Rodak assisted customers in participating in a Stock to Cash program, under which customers would pledge stock to obtain loans, the proceeds of which were, in many cases, used to purchase non-securities insurance products. Customers that Rodak assisted took out stocks to cash loans totaling more than $7.8 million.
As part of the process of obtaining a loan through the Stock to Cash loan program, customers were required to provide documentation setting forth the intended use of proceeds in order to ensure compliance with Federal Reserve Board regulations restricting the extension of margin credit. In order to avoid violation of Regulation U, borrowers who pledge marginable securities must complete a Federal Reserve Form G-3, also referred to as a Purpose Statement, which requires them to certify whether they will be using the loan proceeds to buy margin securities and, if not, to describe the specific purpose of the credit; the Form G-3 includes a warning that the falsification of the purpose of the credit by a borrower on the form violates the margin rules.
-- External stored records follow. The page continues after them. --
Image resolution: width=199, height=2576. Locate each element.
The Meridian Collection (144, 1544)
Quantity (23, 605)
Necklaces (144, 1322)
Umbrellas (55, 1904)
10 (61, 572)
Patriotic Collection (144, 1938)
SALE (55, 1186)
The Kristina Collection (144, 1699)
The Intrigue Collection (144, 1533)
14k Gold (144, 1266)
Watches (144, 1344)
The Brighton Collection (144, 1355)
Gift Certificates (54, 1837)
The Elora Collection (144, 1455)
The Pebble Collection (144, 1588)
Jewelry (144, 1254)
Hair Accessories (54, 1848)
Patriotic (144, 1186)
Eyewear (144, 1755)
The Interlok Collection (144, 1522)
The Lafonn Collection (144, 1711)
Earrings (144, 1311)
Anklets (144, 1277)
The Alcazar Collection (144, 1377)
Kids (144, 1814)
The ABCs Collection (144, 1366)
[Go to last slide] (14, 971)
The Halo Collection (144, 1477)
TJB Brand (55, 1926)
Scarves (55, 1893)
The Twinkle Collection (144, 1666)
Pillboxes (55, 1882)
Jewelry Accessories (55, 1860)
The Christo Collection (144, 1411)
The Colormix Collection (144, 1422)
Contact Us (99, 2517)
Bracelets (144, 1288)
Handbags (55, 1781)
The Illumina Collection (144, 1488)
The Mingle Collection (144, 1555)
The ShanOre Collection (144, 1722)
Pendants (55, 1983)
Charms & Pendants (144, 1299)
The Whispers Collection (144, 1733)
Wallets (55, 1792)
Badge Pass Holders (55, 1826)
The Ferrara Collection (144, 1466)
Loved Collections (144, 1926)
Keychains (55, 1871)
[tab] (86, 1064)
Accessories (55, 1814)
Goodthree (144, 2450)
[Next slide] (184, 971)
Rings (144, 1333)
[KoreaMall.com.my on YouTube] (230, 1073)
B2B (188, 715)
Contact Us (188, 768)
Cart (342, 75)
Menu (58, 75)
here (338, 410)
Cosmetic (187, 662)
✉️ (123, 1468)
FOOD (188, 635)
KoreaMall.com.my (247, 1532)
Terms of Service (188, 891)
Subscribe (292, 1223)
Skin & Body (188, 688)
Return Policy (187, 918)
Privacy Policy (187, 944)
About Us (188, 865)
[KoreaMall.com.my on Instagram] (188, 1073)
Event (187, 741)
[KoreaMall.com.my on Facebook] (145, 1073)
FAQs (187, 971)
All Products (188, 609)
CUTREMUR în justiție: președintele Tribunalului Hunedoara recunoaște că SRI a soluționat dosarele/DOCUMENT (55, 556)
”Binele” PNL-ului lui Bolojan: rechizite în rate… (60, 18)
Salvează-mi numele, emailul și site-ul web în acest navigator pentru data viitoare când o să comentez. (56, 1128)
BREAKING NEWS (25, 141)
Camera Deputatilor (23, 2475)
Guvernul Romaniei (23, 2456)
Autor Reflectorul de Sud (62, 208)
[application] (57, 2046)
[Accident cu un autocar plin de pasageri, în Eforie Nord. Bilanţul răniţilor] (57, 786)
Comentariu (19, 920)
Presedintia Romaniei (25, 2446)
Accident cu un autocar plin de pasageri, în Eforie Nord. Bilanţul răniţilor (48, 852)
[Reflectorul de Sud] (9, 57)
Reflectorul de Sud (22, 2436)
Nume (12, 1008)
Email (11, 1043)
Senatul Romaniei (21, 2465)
Rodak completed the Purpose Statement for the customers, indicating that they would be using the proceeds for real estate, but at the time Rodak completed these forms, he did not know how the customers would be using the proceeds, or whether the customers had already decided to use the proceeds to buy insurance products; as a result, Rodak caused numerous Purpose Statements to be inaccurate, and a copy of the completed statement for each customer was subsequently provided to the promoter of the program.